TMAC | 13 Feb 2019, 08:51
AM Self-serving politicians and exorbitantly paid “consultants” like Hayne have no idea of the real world of finance. They clearly have not researched the broker value and benefits provided to everyday consumers confused by the home loan landscape. Politicians don’t care what happens to mortgage brokers because they know they have a big fat taxpayer-funded pension to fall back on when they decide they have exploited the system enough and want to retire at taxpayers’ expense.
Anonymous | 13 Feb 2019, 09:00 AM
Shows how much research was done by the Royal CBA Commission.
Bottom Line | 13 Feb 2019, 09:03 AM
The brokers who think that Hayne and Co. didn’t know these facts are naive. They knew all right – why would Hayne convey any negativity when his agenda was to protect the big four? The banking industry is inherently corrupt.
Tui | 13 Feb 2019, 10:22 AM
LABOR TO OPPOSE CUSTOMER-PAYS MODEL
After two weeks of silence, Labor has softened its approach to Commissioner Hayne’s recommendations. In reports on 21 February, the party backed a 1.1% commission payment. Industry groups are celebrating that both main parties now recognise the importance of mortgage brokers. The MFAA is urging more caution, however, until Labor has made its official response. CEO Mike Felton said, “We feel we should wait for [confirmation]. If their position is aligned to what is being outlined, then we would say it is encouraging.”

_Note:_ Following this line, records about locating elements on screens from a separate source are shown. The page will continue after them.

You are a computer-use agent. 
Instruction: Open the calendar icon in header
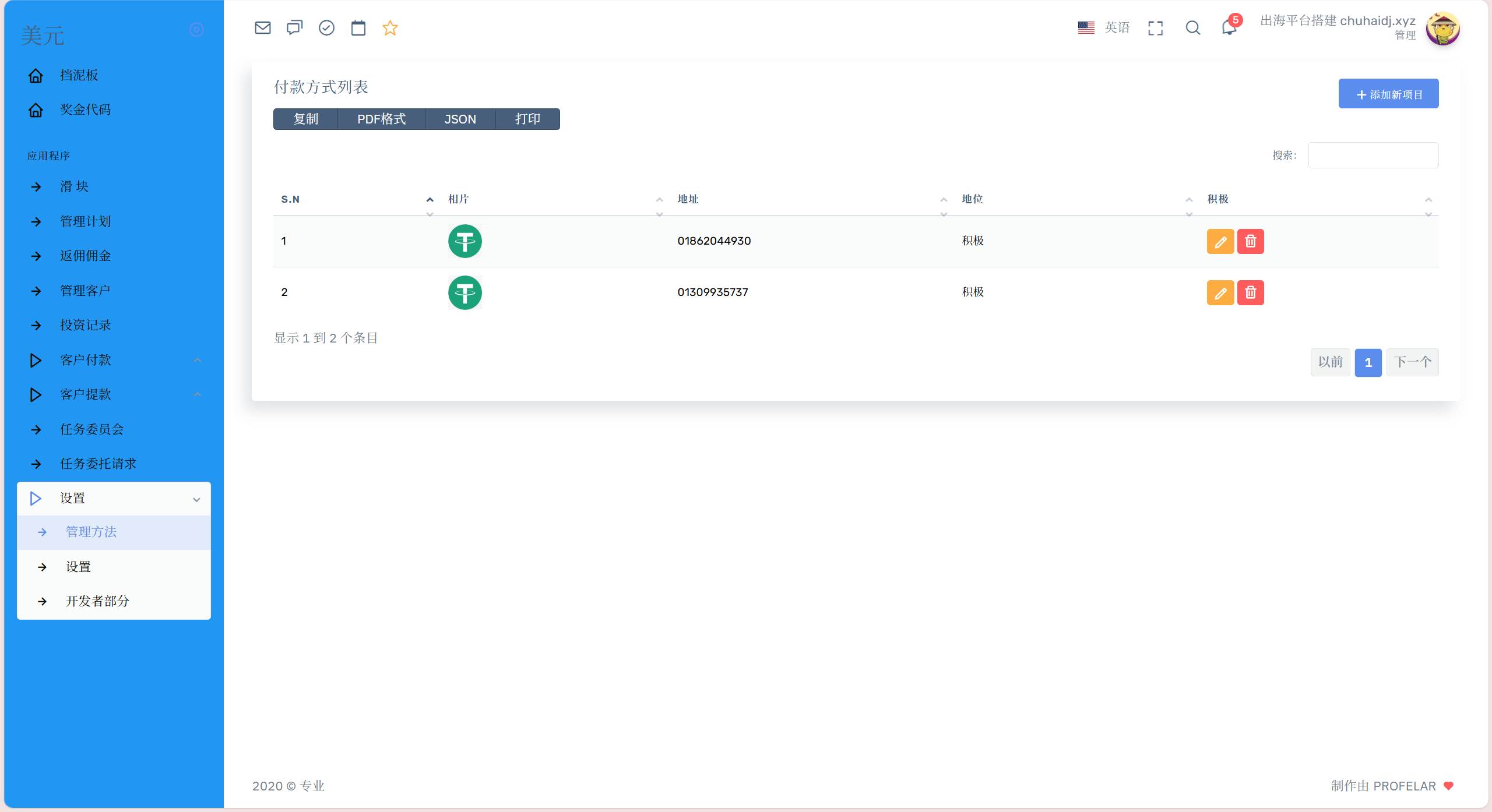click(358, 27)
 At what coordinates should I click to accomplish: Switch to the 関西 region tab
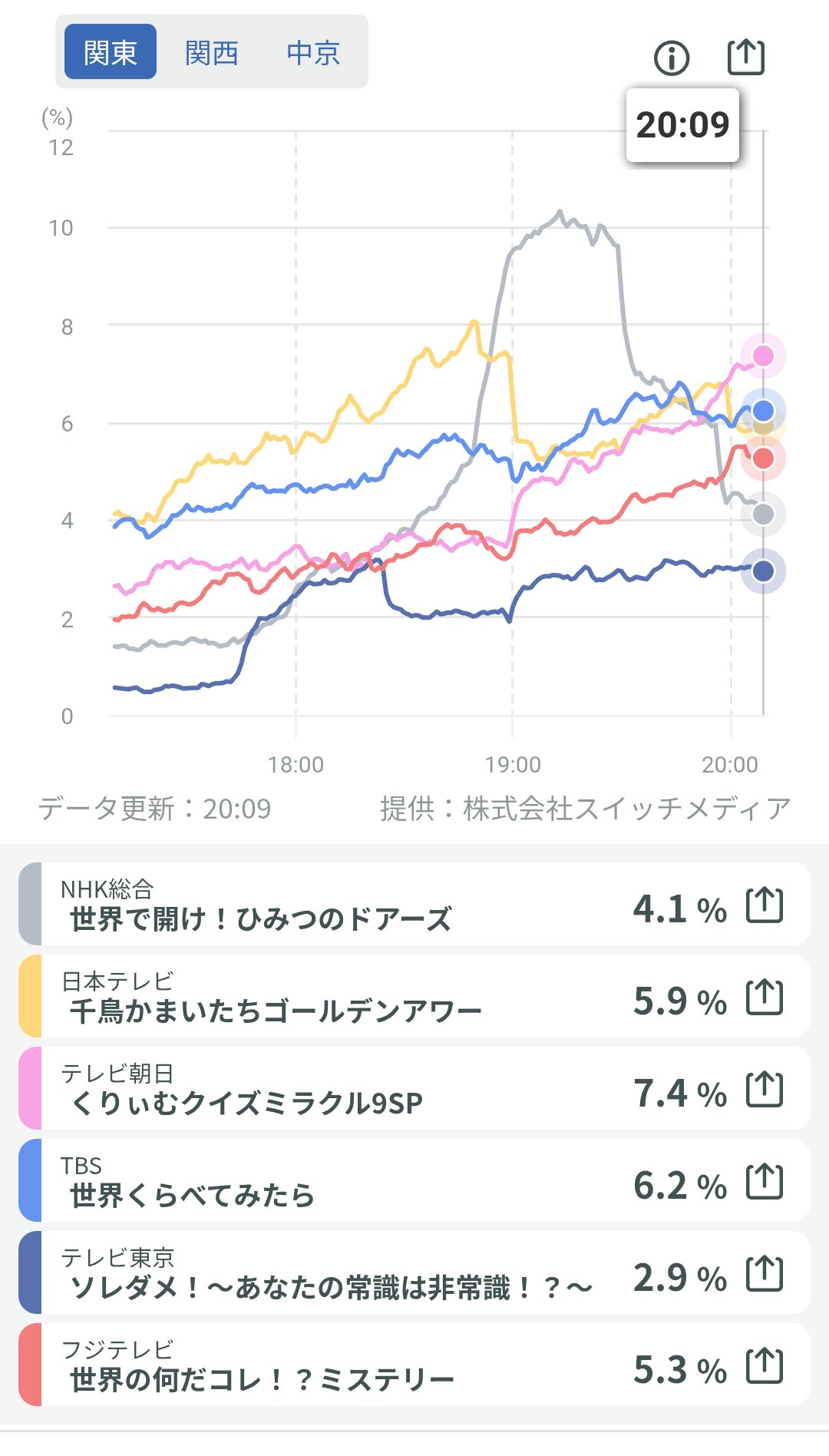click(212, 52)
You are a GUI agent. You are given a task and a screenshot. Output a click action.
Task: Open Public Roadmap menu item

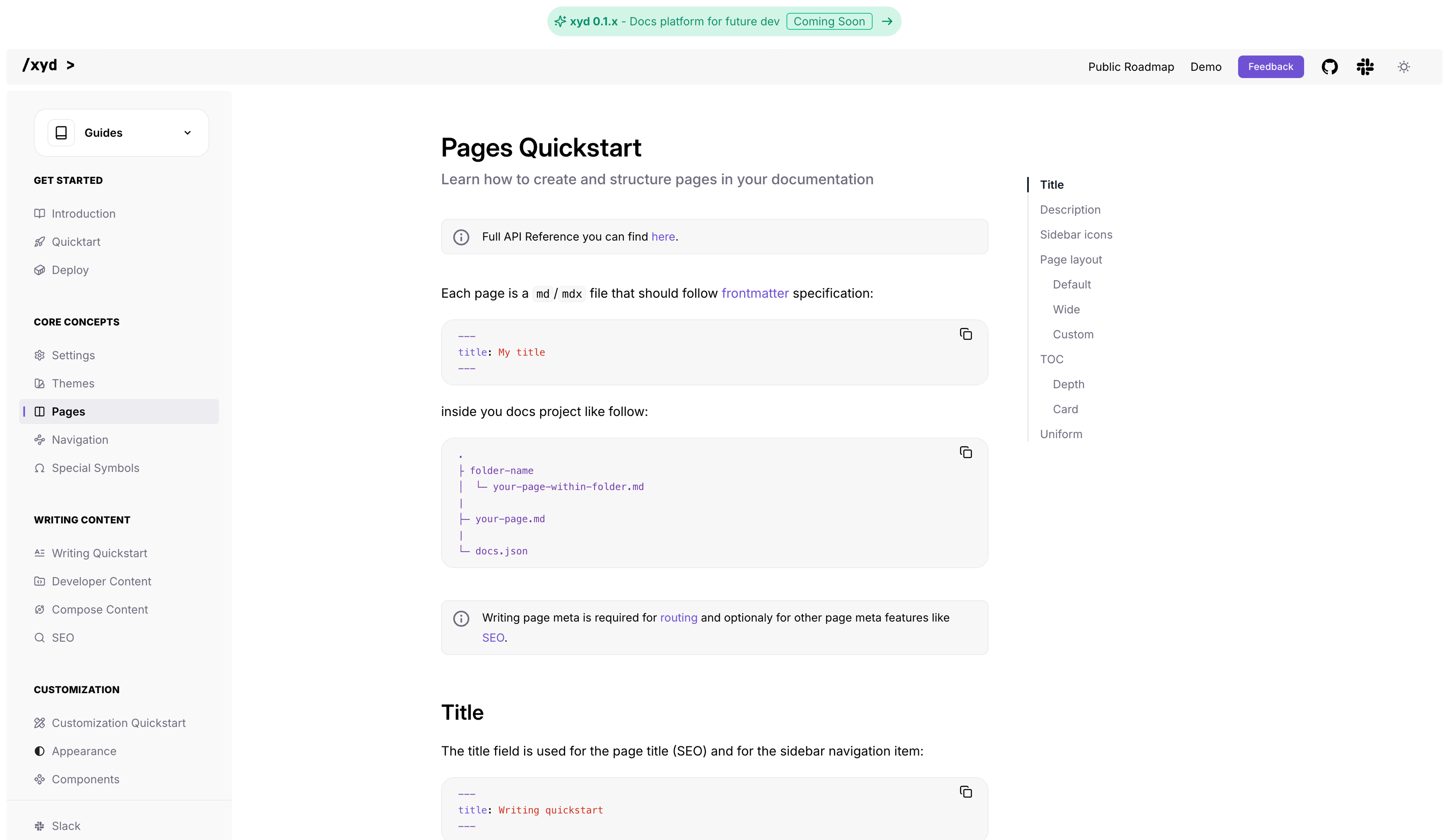pyautogui.click(x=1131, y=67)
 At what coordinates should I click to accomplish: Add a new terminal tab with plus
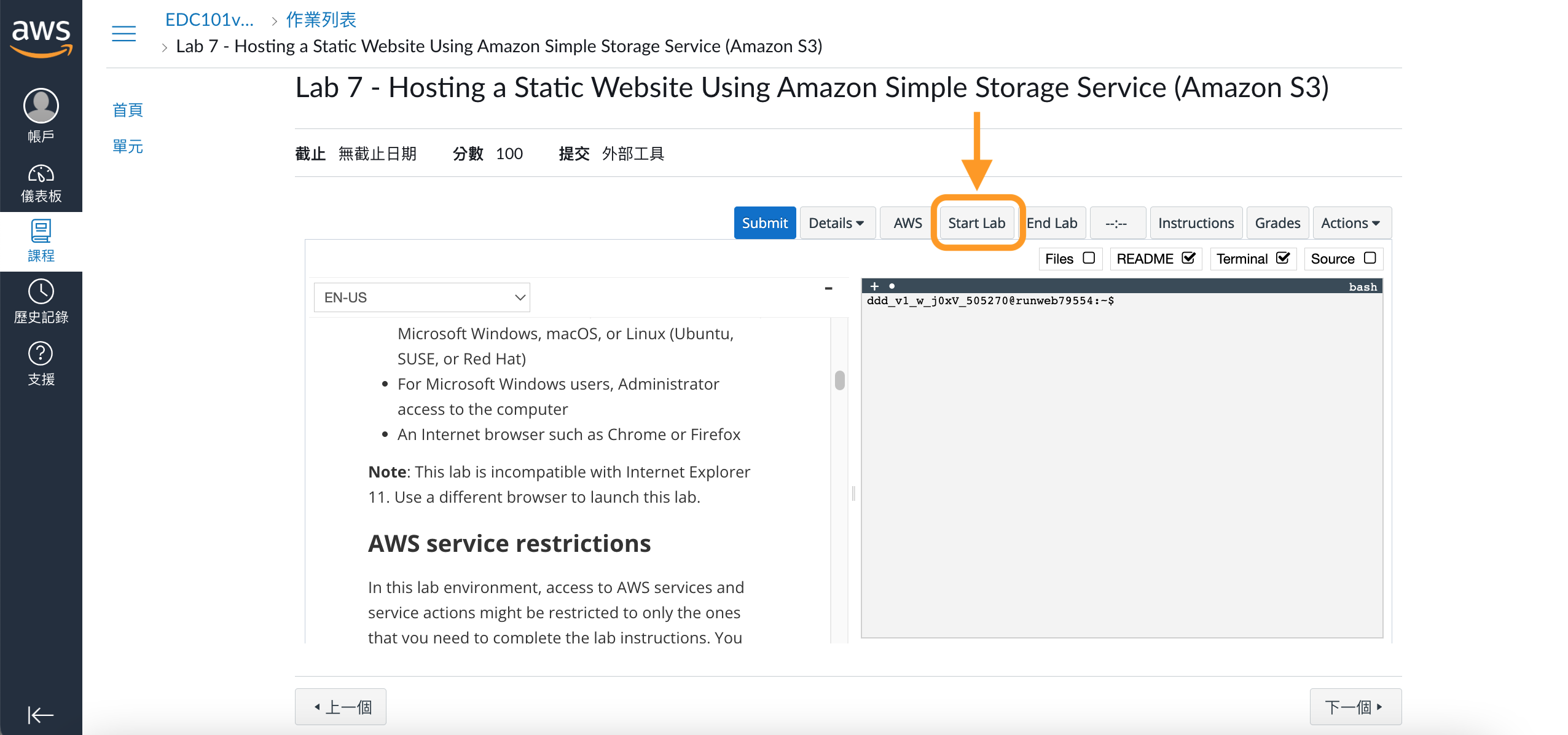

This is not a celebration. 1.1% is equivalent to a loan lasting three years on a trail book. That’s a very high run-off rate. The only acceptable and reasonable outcome is to leave the current model as it is. Government has no place interfering with the free market.
Paul Lewis – Lighthouse Financial Services | 22 Feb 2019, 9:12AM
Let’s hope Labor does ignore Hayne and the consumer-pays broker model. As a broker, I believe a flat fee paid by the lender could work, if trail was increased. For example, a commission paid by the lender of $2,500 per loan application. This would be the same regardless of loan size. This then gets rid of the ‘perceived’ conflict of being paid based on loan amount. Clawbacks would be removed. Trail would then remain and be increased to compensate, as there is clearly no conflict with trail and it leads to better consumer outcomes. Trail was increased to 25 points, for example. As a broker trying to build a book and business value, this model would appeal to me very much, to be honest.
Angry Broker | 22 Feb 2019, 09:13 AM
Labor has basically agreed to pay three years’ trail up front – increasing upfront costs to the banks (which we know will be passed on to the clients). It’s basically back to the ’90s. The commission has achieved what? Increased validation costs; reduced number of loans getting approved; opened the door for greedy lawyers to take class action against the banks; created additional costs for aggregators and banks to deal with the fallout; contributed to the current housing market decline.
Another Angry Broker | 22 Feb 2019, 09:52 AM
That’s not a win. It’s just a political move to win votes and get through the next election. The damage to the brokerage firms, aggregators and non-branch lenders is done. The major bank share price is indirect proof. Stay smart and alert, fellow brokers. Justice Hayne had blinkers with big bank logos printed on the inside.